Initially, the school system told me that it would not reveal the name of the mother who sent the e-mail to protect her privacy. But it turns out that Barrow has no idea who sent the e-mail or whether the parent or daughter even exist.
The e-mail itself reads as though it was written by another teacher rather than by a parent.
When summoned into the meeting with principal David McGee and assistant principal Dorann Mansberger, Payne acknowledged the posting of vacation photos and her use of the word “bitch.” But she pointed out that she had never allowed students or parents access to her Facebook page.
Payne is now suing to get her job back. According to court documents filed by the district, “Mr. McGee told Plaintiff that she would be suspended and her conduct reported to the Professional Standards Committee. Plaintiff asked if she could resign.”
At that point, however, the stories diverge. McGee says that Payne volunteered to resign. Payne says she was coerced.
“There was no mention of a warning,” Payne said. “No ‘Could you please take these things down?’ I was told, ‘We are going to have to suspend you and your only other option is to resign.’ ”
“At no time did I tell her she had to resign,” said McGee in a statement released by Barrow officials. In that statement, McGee concedes that he presented Payne with some dire scenarios:
“She asked about options and I told her she always had the option of resigning. I told her that I had no idea what the Professional Standards Commission (PSC) would do. I told her I had seen suspensions, fines and loss of teaching certificates.”
If such a case had indeed been forwarded to the standards commission — an anonymous e-mail, with no proof that a child was actually involved, complaining about photos of American tourists sitting in beer gardens and the use of the word “bitch” — it should have been laughed off as groundless.
The fact that, instead, a school system reacted so quickly — with no apparent skepticism whatsoever — finally helps me understand how so many people fall for those Nigerian e-mail scams.
In several conversations with the Barrow spokeswoman, I was told that the critical issue wasn’t the vacation photos or Payne’s use of an expletive.
Instead, it was the “fact” that she had given a student inappropriate access to her personal Facebook account.

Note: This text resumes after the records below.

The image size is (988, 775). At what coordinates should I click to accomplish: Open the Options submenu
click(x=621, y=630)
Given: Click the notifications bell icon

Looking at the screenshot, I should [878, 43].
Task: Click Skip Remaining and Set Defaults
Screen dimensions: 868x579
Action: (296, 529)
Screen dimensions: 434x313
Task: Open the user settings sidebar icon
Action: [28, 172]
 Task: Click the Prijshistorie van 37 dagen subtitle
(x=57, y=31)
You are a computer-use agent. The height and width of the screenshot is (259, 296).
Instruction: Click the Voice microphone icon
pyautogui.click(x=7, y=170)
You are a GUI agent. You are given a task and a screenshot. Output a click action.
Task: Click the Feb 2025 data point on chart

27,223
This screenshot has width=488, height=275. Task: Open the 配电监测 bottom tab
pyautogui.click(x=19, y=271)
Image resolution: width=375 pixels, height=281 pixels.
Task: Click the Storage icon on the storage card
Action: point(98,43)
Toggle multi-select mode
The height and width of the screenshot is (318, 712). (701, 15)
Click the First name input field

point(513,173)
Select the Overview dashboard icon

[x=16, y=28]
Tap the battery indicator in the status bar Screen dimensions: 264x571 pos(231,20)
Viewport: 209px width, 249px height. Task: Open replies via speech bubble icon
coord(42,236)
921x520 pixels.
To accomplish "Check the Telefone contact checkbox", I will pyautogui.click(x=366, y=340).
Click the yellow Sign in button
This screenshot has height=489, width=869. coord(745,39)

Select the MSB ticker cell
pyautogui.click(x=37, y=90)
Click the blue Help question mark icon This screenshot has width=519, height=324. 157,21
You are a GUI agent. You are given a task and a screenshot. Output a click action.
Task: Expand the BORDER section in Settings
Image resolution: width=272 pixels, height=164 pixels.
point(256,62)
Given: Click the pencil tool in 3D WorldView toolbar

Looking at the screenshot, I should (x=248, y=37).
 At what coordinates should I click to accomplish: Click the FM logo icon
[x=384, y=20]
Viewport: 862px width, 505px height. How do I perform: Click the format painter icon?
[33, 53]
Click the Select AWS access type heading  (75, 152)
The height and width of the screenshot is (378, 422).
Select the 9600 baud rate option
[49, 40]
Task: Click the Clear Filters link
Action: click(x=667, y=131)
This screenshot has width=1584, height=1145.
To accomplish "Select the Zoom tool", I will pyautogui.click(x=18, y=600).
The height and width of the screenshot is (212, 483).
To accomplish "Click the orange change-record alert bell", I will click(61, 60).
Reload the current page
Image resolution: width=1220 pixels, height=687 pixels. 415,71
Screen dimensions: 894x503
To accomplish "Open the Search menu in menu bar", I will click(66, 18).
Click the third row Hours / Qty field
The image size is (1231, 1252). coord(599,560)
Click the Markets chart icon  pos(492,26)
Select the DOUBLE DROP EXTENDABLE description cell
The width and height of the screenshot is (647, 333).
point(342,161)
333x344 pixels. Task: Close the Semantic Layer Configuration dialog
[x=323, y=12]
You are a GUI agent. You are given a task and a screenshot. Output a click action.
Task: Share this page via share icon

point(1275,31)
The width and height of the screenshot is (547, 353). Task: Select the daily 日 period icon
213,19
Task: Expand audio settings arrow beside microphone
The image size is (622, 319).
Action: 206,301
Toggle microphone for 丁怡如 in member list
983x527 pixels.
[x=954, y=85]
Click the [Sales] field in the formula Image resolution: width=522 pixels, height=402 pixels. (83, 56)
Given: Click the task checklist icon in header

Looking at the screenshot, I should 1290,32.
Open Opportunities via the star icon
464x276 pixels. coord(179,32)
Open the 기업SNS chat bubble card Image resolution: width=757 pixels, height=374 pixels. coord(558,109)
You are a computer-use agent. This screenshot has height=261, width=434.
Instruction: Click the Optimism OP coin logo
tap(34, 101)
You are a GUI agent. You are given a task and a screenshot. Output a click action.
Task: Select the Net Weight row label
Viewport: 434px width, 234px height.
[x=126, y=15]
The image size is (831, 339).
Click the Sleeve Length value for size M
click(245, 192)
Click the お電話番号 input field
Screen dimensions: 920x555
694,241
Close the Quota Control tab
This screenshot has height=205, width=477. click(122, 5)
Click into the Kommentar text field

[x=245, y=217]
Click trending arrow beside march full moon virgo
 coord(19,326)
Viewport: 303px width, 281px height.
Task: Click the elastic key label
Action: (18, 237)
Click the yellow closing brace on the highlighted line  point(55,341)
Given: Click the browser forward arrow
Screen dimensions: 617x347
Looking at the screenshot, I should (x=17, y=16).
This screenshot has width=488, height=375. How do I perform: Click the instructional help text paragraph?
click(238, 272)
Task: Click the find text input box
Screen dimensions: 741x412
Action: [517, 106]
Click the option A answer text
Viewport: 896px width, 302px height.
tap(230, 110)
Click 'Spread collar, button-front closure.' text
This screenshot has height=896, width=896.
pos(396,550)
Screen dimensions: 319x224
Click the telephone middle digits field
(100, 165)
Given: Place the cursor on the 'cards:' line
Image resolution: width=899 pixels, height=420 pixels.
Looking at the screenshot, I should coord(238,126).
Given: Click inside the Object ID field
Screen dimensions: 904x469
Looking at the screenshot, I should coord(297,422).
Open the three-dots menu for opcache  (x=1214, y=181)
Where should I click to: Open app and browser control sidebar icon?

A “fact” for which there is no evidence whatsoever.
This is the Internet, folks. The “concerned parent” could have been anybody: an old boyfriend, a jealous teacher, a nutcase. Barrow administrators didn’t know anything about the sender of the poison e-mail.
But they did know Payne.
A 2007 University of Georgia honors graduate, Payne had taught at the high school for two years. She seemed to do fine; her students posted higher End of Course Test scores than the county average. (McGee seems to agree, writing: “Ashley has completed two satisfactory years at Apalachee High School.”)
A confused Payne now wonders whether she had unknowingly crossed some line with her boss, noting that she had met with McGee a week earlier to lament that he had never observed her class. But she did not think that conversation might contribute to the loss of her job.
According to Leighton, the Barrow spokeswoman, the county had recently unearthed a policy for teachers dating back to 1938.
Those antiquated rules required that unmarried female teachers live with families and never be seen outside after dark. Seen from the perspective of 70 years later, those rules seem preposterous, Leighton said.
But it doesn’t take the perspective of 70 years or even 70 seconds to recognize that the policy that entrapped Payne is ludicrous, dangerous and unfair.